_Activity 1_
List the seven field labels in the summary at the top of the article on the murders of Jack and Tommy Blaine.
_Activity 2_
Pick up the article on the murders of Jack and Tommy Blaine after its final sentence and carry it forward.

_Extract_
----------------------------------------

- Location: New Antrim Street, Castlebar, County Mayo, Ireland
- Date: 10 July 2013 12 a.m. – 1 a.m. (UTC+1)
- Target: Jack Blaine Tommy Blaine
- Attack type: Home invasion Premeditated murder
- Weapons: Shovel
- Deaths: 2
- Perpetrator: Alan Cawley

= Murders of Jack and Tommy Blaine =

2013 murders in Ireland

On 10 July 2013, 68-year-old John "Jack" Blaine, and his brother, 70-year-old Thomas "Tommy" Blaine, were murdered in their home and backyard in Castlebar, County Mayo, Ireland, by 26-year-old Alan Cawley.

==Attack==
At midnight on 10 July 2013, Alan Cawley left a pub and followed Jack Blaine from across the street into his house. Jack used to always go for a walk in the town and had left Rocky's pub after drinking a cup of tea. Cawley entered the house and chatted to Jack for around 20 minutes and then searched for drugs, then he proceeded to assault Jack in his kitchen with a shovel and then boiled Jack's kettle and poured the boiling hot water over his scrotum. As he was leaving the house, he heard Tommy in his bedroom and he thought since they were living together maybe they were both pedophiles. Cawley fatally beat Tommy with a stick over 25 times and left the house after spending over an hour in it and went back to his B&B. At 7:15 am, their helper arrived at the Blaine brothers home and discovered their dead bodies.

==Personal life==

===Victims===
Both Jack and Tommy Blaine were very religious and devout Catholics. Both Blaine brothers had special needs, suffering from multiple learning difficulties, and Jack was partially blind in his final years.

----------------------------------------

_The data_
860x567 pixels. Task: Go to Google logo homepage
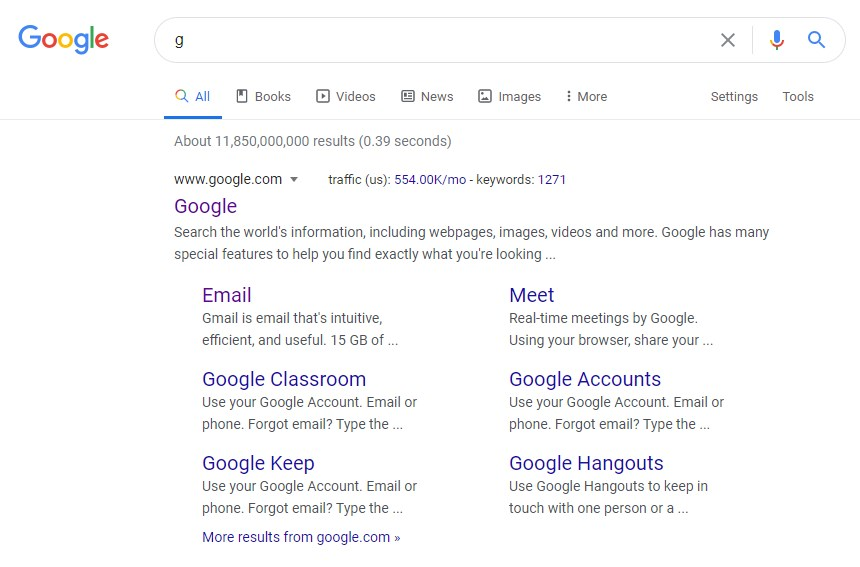[64, 39]
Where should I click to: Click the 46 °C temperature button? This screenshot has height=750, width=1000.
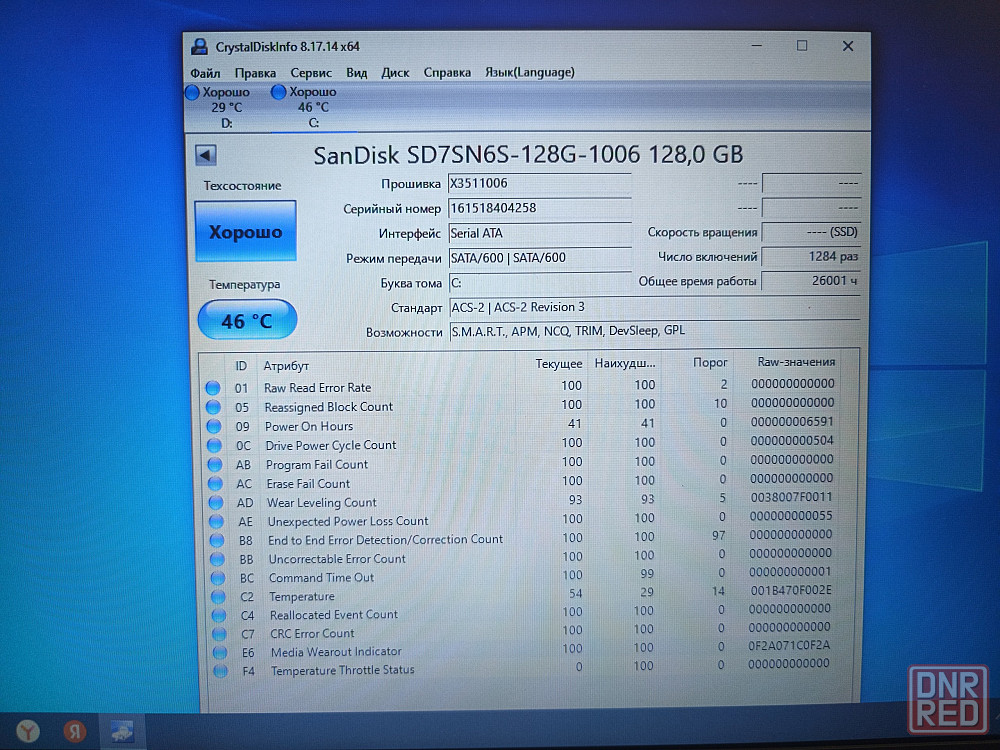click(x=247, y=321)
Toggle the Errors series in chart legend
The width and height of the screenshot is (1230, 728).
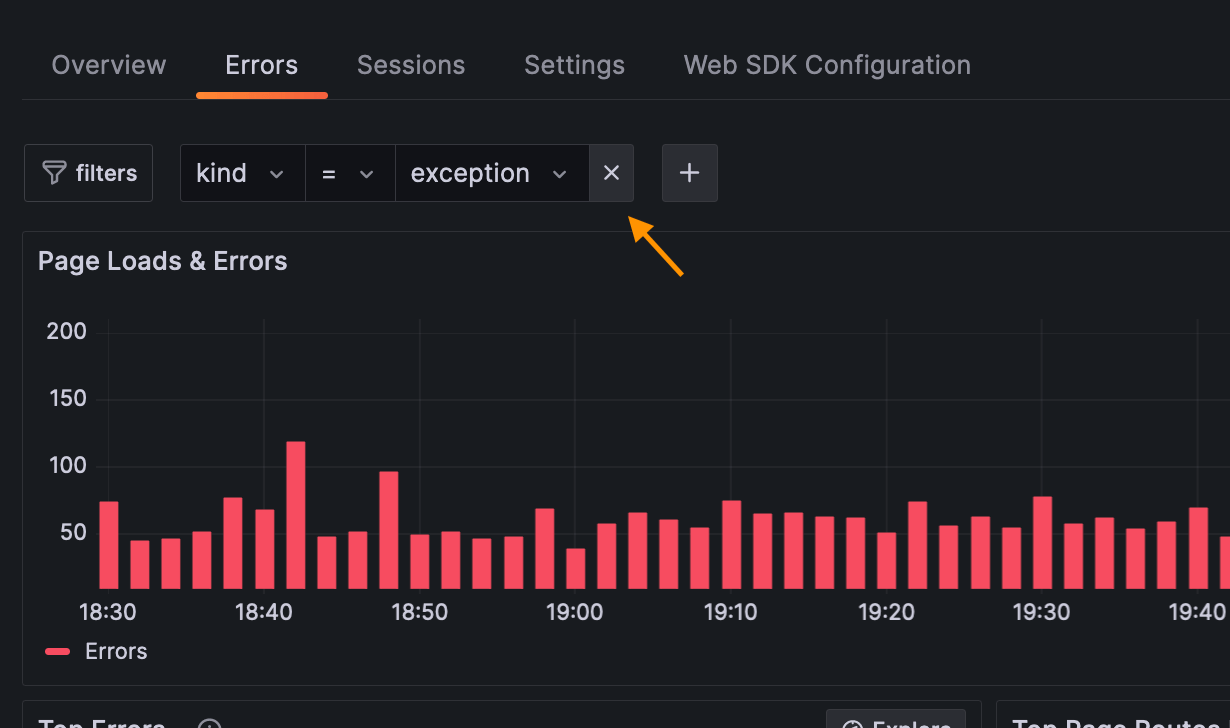pyautogui.click(x=116, y=651)
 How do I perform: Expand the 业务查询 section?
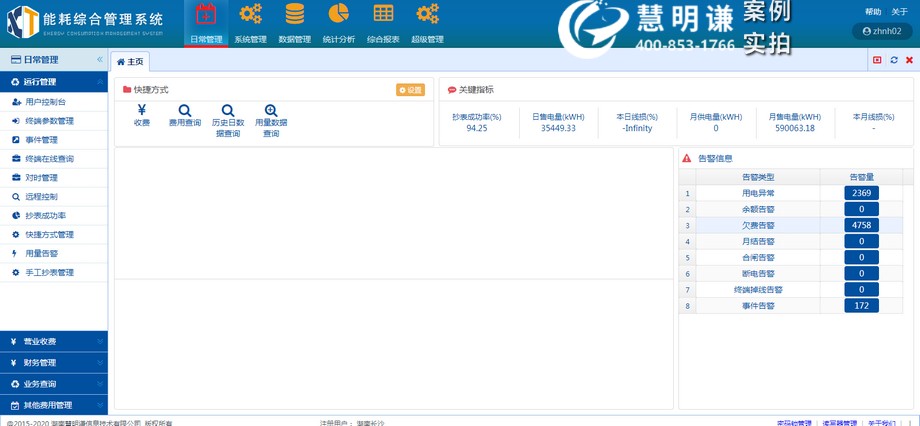click(x=54, y=384)
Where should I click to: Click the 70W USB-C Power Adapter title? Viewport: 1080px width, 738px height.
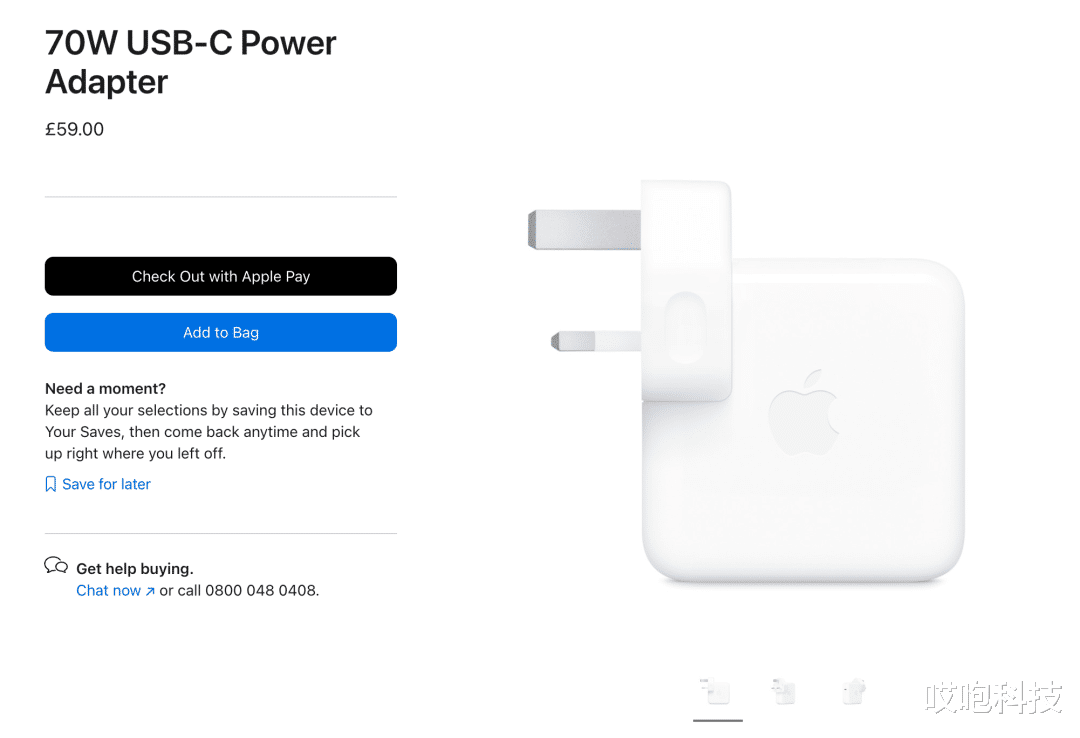click(x=191, y=62)
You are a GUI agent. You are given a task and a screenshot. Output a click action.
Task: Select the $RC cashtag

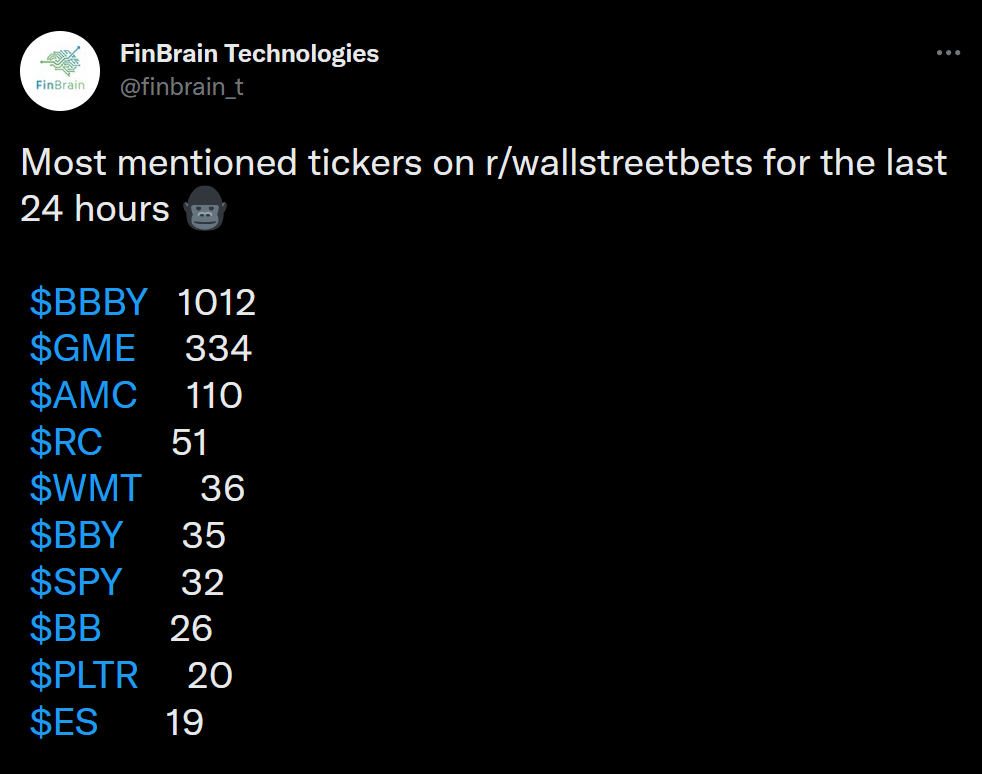66,442
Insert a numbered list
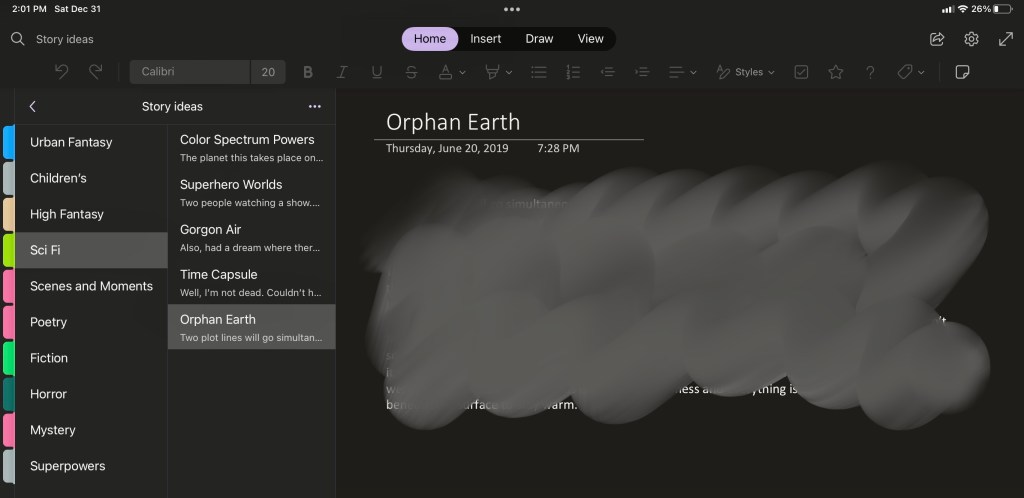The height and width of the screenshot is (498, 1024). (x=573, y=72)
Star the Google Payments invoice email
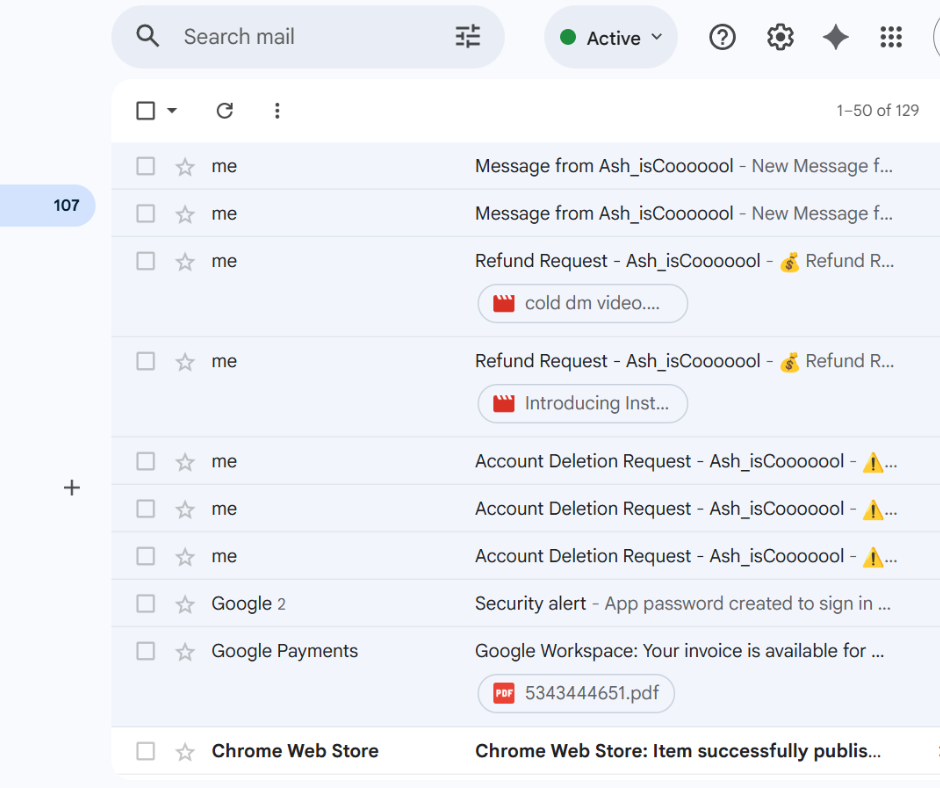 (184, 650)
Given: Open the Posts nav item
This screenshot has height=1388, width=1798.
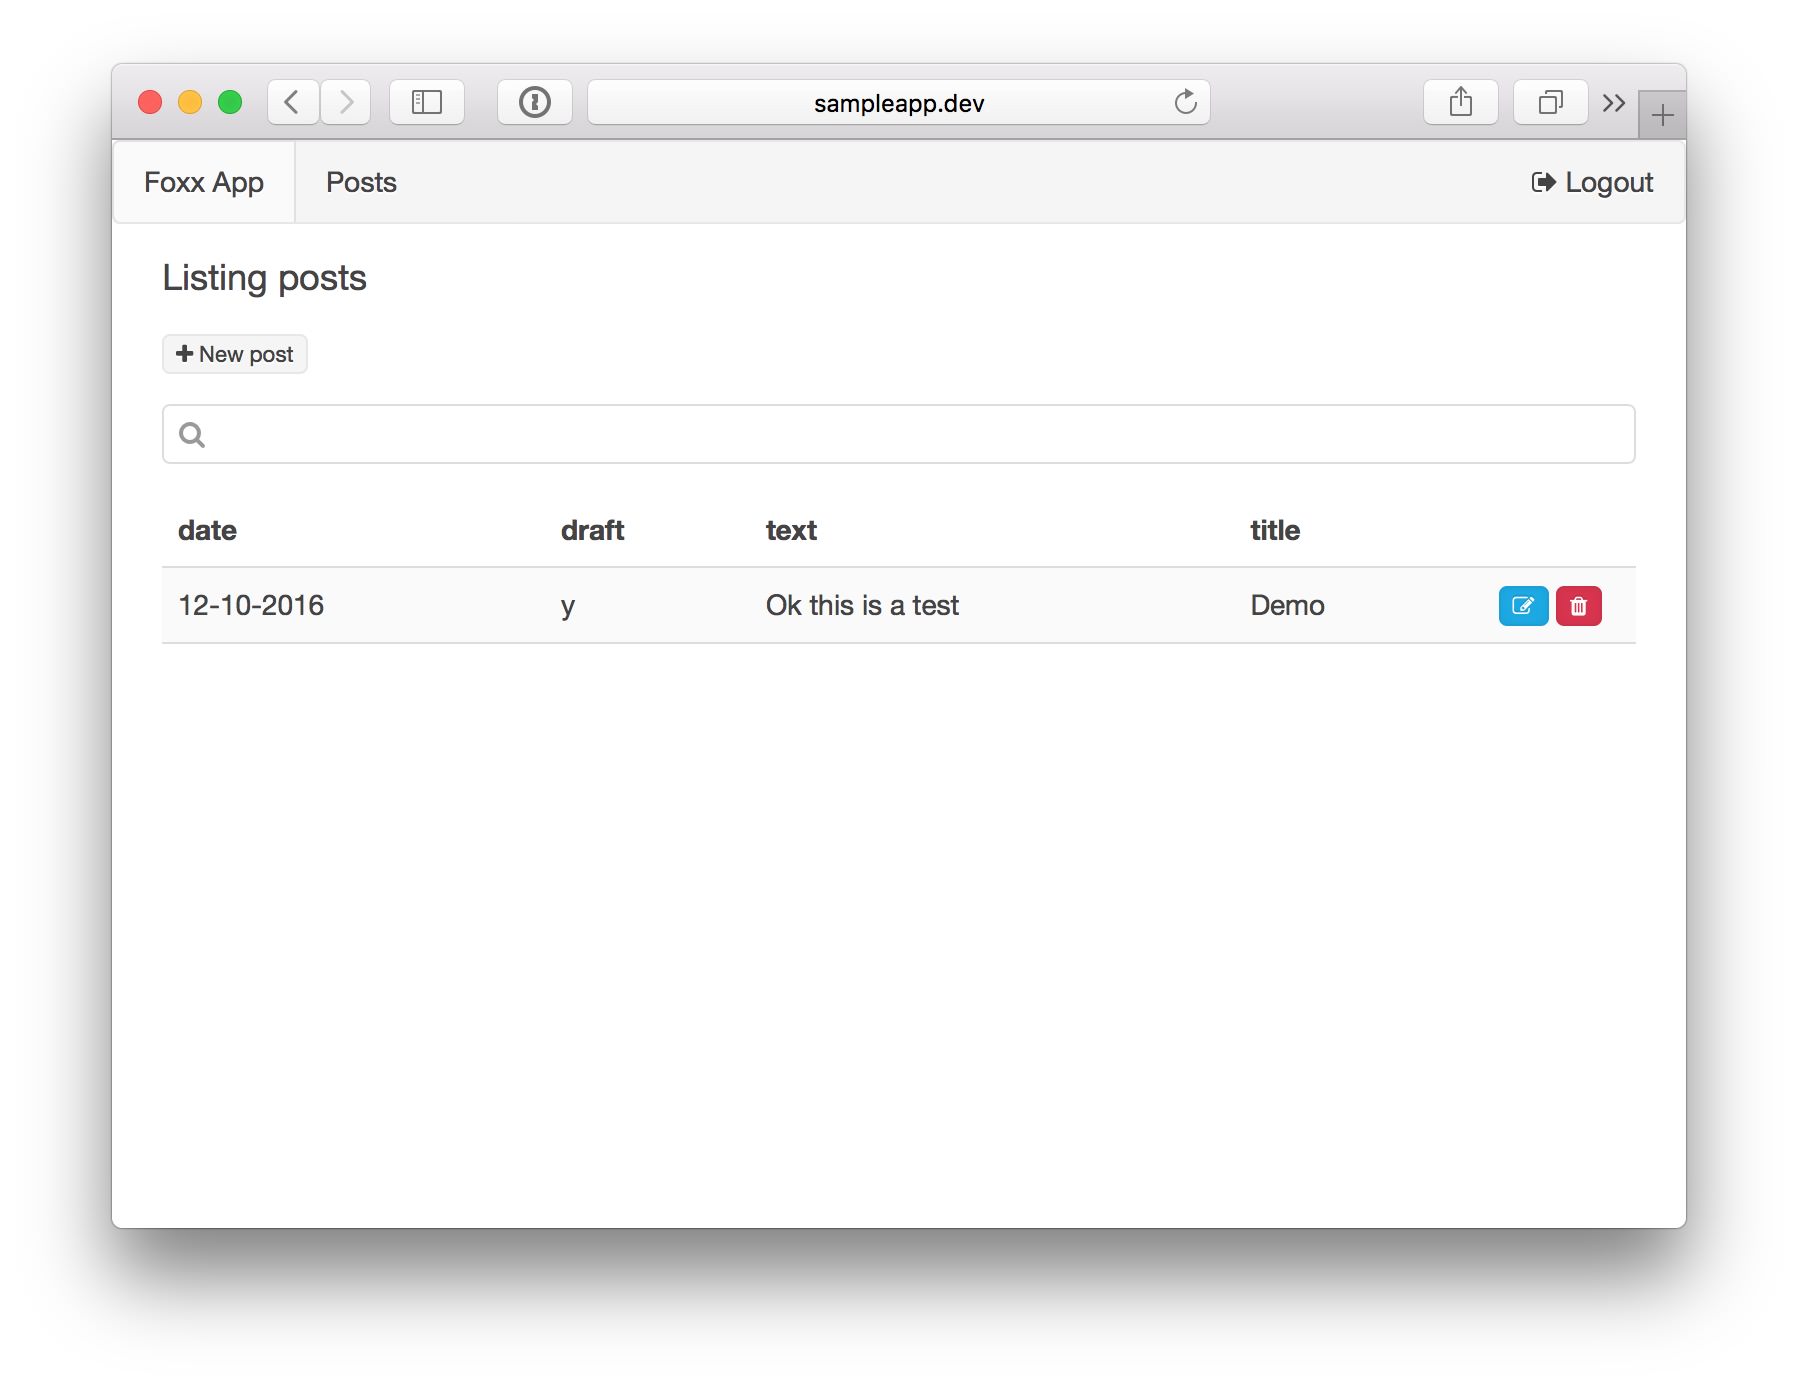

----------------------------------------

_Answer section 1_
Location, Date, Target, Attack type, Weapons, Deaths, Perpetrator

_Answer section 2_
===Perpetrator===
Cawley was released from Castlerea Prison around 3 days before the killings and some people who had altercations with Cawley moments leading up to the crimes described him as 'strange'.

Alan Cawley has been diagnosed with ADHD along with other personality disorders.

==Reactions==
Their deaths shook the community of Castlebar in what was one of the darkest days in the town's history.

The Taoiseach Enda Kenny (whose office was just around the corner of the killings) knew both men, and described the killings as "an act of savagery".

==Trial==
In July 2017, Cawley was sentenced to life in prison by Mr Justice Coffey; Coffey also extended his sympathy to the victims' family. In November 2018, the case was adjourned for a year.

==Legacy==
Jack and Tommy Blaine are fondly remembered by the people of Castlebar and Rocky's (where Jack used to regularly drink tea) erected a memorial plaque outside the pub in Tucker St. Castlebar in 2015, paying tribute to both brothers. On 1 June 2022, a TG4 aired a documentary about the murders.